* Problem to solve
Each record, in full, must be restated word for word.

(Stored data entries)

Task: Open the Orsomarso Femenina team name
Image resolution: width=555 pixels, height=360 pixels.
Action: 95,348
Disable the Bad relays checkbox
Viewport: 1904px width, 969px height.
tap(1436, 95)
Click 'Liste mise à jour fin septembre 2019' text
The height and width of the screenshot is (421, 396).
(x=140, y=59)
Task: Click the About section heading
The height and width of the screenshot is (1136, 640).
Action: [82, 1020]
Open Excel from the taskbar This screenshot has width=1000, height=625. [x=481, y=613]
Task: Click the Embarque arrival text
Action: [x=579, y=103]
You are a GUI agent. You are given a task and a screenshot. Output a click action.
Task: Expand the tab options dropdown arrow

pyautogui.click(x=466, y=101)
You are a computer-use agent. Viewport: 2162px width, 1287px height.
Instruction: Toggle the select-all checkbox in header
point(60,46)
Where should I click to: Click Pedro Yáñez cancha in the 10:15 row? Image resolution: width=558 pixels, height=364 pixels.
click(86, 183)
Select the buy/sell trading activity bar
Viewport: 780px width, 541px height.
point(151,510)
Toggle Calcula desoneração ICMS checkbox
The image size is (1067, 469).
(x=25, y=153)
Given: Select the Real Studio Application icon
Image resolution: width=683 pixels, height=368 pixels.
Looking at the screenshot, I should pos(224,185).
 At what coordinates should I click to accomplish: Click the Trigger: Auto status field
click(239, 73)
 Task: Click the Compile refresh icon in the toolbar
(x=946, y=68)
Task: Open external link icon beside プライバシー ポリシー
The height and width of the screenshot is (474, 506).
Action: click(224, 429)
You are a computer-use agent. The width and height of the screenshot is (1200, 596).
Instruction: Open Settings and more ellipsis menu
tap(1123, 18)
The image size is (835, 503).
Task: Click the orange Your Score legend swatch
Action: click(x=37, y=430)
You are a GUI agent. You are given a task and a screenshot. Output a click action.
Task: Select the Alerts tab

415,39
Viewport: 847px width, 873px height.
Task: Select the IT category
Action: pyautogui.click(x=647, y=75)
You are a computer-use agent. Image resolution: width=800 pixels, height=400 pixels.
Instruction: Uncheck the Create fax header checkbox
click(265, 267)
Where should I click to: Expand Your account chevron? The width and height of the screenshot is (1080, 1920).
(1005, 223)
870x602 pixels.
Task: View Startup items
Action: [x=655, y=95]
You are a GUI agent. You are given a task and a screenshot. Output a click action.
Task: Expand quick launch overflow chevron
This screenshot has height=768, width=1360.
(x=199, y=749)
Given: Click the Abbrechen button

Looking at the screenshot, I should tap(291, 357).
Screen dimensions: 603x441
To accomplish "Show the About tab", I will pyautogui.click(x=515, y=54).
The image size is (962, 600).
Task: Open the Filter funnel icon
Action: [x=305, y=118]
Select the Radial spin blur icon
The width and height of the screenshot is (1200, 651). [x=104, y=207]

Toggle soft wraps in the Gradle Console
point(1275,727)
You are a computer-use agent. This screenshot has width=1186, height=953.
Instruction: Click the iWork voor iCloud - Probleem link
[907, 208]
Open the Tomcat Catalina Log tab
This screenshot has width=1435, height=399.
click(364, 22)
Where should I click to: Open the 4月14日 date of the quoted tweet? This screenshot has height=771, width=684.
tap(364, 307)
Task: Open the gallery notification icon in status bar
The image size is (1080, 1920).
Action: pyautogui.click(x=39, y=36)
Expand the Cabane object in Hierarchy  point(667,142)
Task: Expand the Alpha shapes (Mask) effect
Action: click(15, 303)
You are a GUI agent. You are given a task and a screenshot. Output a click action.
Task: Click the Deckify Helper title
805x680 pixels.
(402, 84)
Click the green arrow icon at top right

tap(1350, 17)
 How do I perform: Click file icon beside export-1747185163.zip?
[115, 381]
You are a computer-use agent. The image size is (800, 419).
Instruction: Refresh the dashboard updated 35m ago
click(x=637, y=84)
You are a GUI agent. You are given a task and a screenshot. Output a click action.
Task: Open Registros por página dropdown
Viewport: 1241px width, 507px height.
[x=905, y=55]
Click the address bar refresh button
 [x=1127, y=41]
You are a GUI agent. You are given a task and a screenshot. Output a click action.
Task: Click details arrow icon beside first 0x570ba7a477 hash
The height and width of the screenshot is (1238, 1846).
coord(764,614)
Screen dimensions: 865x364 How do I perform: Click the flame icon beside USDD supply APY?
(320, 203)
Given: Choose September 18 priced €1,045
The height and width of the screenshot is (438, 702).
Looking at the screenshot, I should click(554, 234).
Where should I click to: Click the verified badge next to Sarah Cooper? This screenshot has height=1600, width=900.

* Answer box
Task: Open the Orsomarso Femenina team name
Image resolution: width=555 pixels, height=360 pixels.
Action: 95,348
Disable the Bad relays checkbox
Viewport: 1904px width, 969px height.
tap(1436, 95)
Click 'Liste mise à jour fin septembre 2019' text
The height and width of the screenshot is (421, 396).
(x=140, y=59)
Task: Click the About section heading
The height and width of the screenshot is (1136, 640).
Action: [82, 1020]
Open Excel from the taskbar This screenshot has width=1000, height=625. [x=481, y=613]
Task: Click the Embarque arrival text
Action: [x=579, y=103]
You are a GUI agent. You are given a task and a screenshot. Output a click action.
Task: Expand the tab options dropdown arrow

pyautogui.click(x=466, y=101)
You are a computer-use agent. Viewport: 2162px width, 1287px height.
Instruction: Toggle the select-all checkbox in header
point(60,46)
Where should I click to: Click Pedro Yáñez cancha in the 10:15 row? Image resolution: width=558 pixels, height=364 pixels.
click(86, 183)
Select the buy/sell trading activity bar
Viewport: 780px width, 541px height.
point(151,510)
Toggle Calcula desoneração ICMS checkbox
The image size is (1067, 469).
(x=25, y=153)
Given: Select the Real Studio Application icon
Image resolution: width=683 pixels, height=368 pixels.
Looking at the screenshot, I should pos(224,185).
 At what coordinates should I click to accomplish: Click the Trigger: Auto status field
click(239, 73)
 Task: Click the Compile refresh icon in the toolbar
(x=946, y=68)
Task: Open external link icon beside プライバシー ポリシー
The height and width of the screenshot is (474, 506).
Action: click(224, 429)
You are a computer-use agent. The width and height of the screenshot is (1200, 596).
Instruction: Open Settings and more ellipsis menu
tap(1123, 18)
The image size is (835, 503).
Task: Click the orange Your Score legend swatch
Action: click(x=37, y=430)
You are a GUI agent. You are given a task and a screenshot. Output a click action.
Task: Select the Alerts tab

415,39
Viewport: 847px width, 873px height.
Task: Select the IT category
Action: pyautogui.click(x=647, y=75)
You are a computer-use agent. Image resolution: width=800 pixels, height=400 pixels.
Instruction: Uncheck the Create fax header checkbox
click(265, 267)
Where should I click to: Expand Your account chevron? The width and height of the screenshot is (1080, 1920).
(1005, 223)
870x602 pixels.
Task: View Startup items
Action: [x=655, y=95]
You are a GUI agent. You are given a task and a screenshot. Output a click action.
Task: Expand quick launch overflow chevron
This screenshot has height=768, width=1360.
(x=199, y=749)
Given: Click the Abbrechen button

Looking at the screenshot, I should tap(291, 357).
Screen dimensions: 603x441
To accomplish "Show the About tab", I will pyautogui.click(x=515, y=54).
The image size is (962, 600).
Task: Open the Filter funnel icon
Action: [x=305, y=118]
Select the Radial spin blur icon
The width and height of the screenshot is (1200, 651). [x=104, y=207]

Toggle soft wraps in the Gradle Console
point(1275,727)
You are a computer-use agent. This screenshot has width=1186, height=953.
Instruction: Click the iWork voor iCloud - Probleem link
[907, 208]
Open the Tomcat Catalina Log tab
This screenshot has width=1435, height=399.
click(364, 22)
Where should I click to: Open the 4月14日 date of the quoted tweet? This screenshot has height=771, width=684.
tap(364, 307)
Task: Open the gallery notification icon in status bar
The image size is (1080, 1920).
Action: pyautogui.click(x=39, y=36)
Expand the Cabane object in Hierarchy  point(667,142)
Task: Expand the Alpha shapes (Mask) effect
Action: click(15, 303)
You are a GUI agent. You are given a task and a screenshot. Output a click action.
Task: Click the Deckify Helper title
805x680 pixels.
(402, 84)
Click the green arrow icon at top right

tap(1350, 17)
 How do I perform: Click file icon beside export-1747185163.zip?
[115, 381]
You are a computer-use agent. The image size is (800, 419).
Instruction: Refresh the dashboard updated 35m ago
click(x=637, y=84)
You are a GUI agent. You are given a task and a screenshot. Output a click action.
Task: Open Registros por página dropdown
Viewport: 1241px width, 507px height.
[x=905, y=55]
Click the address bar refresh button
 [x=1127, y=41]
You are a GUI agent. You are given a task and a screenshot. Output a click action.
Task: Click details arrow icon beside first 0x570ba7a477 hash
The height and width of the screenshot is (1238, 1846).
coord(764,614)
Screen dimensions: 865x364 How do I perform: Click the flame icon beside USDD supply APY?
(320, 203)
Given: Choose September 18 priced €1,045
The height and width of the screenshot is (438, 702).
Looking at the screenshot, I should click(554, 234).
Where should I click to: Click the verified badge next to Sarah Cooper? This screenshot has height=1600, width=900.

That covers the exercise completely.